Minor blockage may be mitigated through operational adjustments and controlled defrosting. However, confirmed internal leakage generally requires shutdown and repair.
4. Distillation Column Instability
The distillation column directly determines product purity. Two common operational issues are flooding and weeping.
Flooding occurs when vapor or reflux rates are too high, leading to increased column pressure drop and reduced purity. The typical response is to reduce load and gradually restore normal operation.
Weeping happens when vapor velocity is insufficient to support liquid on trays, causing liquid to fall through and reducing mass transfer efficiency. In this case, increasing gas flow or adjusting reflux is necessary.
Over long-term operation, dust accumulation inside the column should also be monitored. If necessary, shutdown cleaning should be performed to maintain separation efficiency.

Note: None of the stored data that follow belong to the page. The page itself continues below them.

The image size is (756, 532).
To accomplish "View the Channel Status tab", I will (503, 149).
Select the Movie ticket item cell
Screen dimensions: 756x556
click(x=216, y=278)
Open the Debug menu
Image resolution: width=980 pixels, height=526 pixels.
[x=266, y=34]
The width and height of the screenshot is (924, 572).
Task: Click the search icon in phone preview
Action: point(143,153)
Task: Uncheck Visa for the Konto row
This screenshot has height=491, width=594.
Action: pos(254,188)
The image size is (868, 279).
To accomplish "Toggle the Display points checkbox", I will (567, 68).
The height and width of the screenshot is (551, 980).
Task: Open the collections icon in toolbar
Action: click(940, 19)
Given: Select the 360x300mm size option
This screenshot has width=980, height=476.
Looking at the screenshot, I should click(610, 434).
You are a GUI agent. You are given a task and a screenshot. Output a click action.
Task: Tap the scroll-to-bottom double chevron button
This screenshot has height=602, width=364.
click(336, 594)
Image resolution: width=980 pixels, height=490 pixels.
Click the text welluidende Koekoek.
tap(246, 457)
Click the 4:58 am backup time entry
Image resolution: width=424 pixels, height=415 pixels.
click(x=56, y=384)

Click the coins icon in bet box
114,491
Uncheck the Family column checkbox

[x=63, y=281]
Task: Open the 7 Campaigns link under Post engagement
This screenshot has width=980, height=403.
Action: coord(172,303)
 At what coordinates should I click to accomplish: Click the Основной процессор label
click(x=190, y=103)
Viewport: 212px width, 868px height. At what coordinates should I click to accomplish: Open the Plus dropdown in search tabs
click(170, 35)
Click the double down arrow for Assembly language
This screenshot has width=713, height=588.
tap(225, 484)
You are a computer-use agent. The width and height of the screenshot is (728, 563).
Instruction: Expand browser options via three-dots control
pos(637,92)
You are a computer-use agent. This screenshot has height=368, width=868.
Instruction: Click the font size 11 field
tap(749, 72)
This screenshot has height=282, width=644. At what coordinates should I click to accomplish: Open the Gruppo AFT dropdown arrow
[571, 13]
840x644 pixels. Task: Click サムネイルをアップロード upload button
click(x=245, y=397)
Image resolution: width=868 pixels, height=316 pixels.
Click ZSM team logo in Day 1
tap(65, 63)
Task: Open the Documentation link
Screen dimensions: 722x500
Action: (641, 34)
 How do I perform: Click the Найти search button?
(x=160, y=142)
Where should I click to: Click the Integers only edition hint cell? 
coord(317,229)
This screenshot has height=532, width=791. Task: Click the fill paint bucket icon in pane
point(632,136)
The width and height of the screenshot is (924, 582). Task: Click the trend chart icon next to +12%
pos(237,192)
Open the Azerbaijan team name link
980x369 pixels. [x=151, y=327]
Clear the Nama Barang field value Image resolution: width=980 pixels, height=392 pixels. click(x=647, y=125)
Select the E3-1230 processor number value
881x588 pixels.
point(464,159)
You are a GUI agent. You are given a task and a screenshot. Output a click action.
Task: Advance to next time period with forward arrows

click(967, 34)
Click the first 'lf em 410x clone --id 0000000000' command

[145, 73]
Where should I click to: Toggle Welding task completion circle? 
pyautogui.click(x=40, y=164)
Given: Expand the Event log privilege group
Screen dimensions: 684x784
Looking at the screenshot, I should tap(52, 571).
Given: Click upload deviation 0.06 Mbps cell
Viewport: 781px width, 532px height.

5. Compressor and Expander Issues
Problems in rotating equipment are usually indicated by increased vibration, rising bearing temperatures, or seal leakage.
Vibration is often related to rotor imbalance or bearing wear, while high bearing temperature is typically linked to lubrication system issues such as oil degradation or insufficient cooling.
For expanders, excessive seal clearance can result in cold energy loss, reducing liquefaction efficiency. Routine monitoring of vibration, maintenance of the oil system, and regular seal inspection are essential to ensure stable operation.
6. Instrumentation and Control Errors
Abnormal readings from oxygen analyzers, temperature sensors, and flow meters are relatively common in ASU operation. Issues such as zero drift, loose wiring, or blocked impulse lines can compromise data accuracy and mislead operational decisions.
While these problems are not complex, they require disciplined management. Regular calibration of key instruments, inspection of impulse lines and wiring, and maintaining historical records are recommended to distinguish between random errors and equipment aging.
The core of stable ASU operation lies in continuous monitoring of temperature, pressure, flow rate, and purity. The cold box should be observed for frosting and temperature distribution, the purification system for CO₂ levels, the heat exchanger for pressure drop, and the distillation column for pressure and temperature profiles.
Most failures provide early warning signs. The key is timely identification and response.
From a long-term perspective, stable operating conditions and standardized maintenance practices are far more critical than handling individual failures. With a strong operational foundation, both the reliability and service life of the air separation unit can be significantly improved.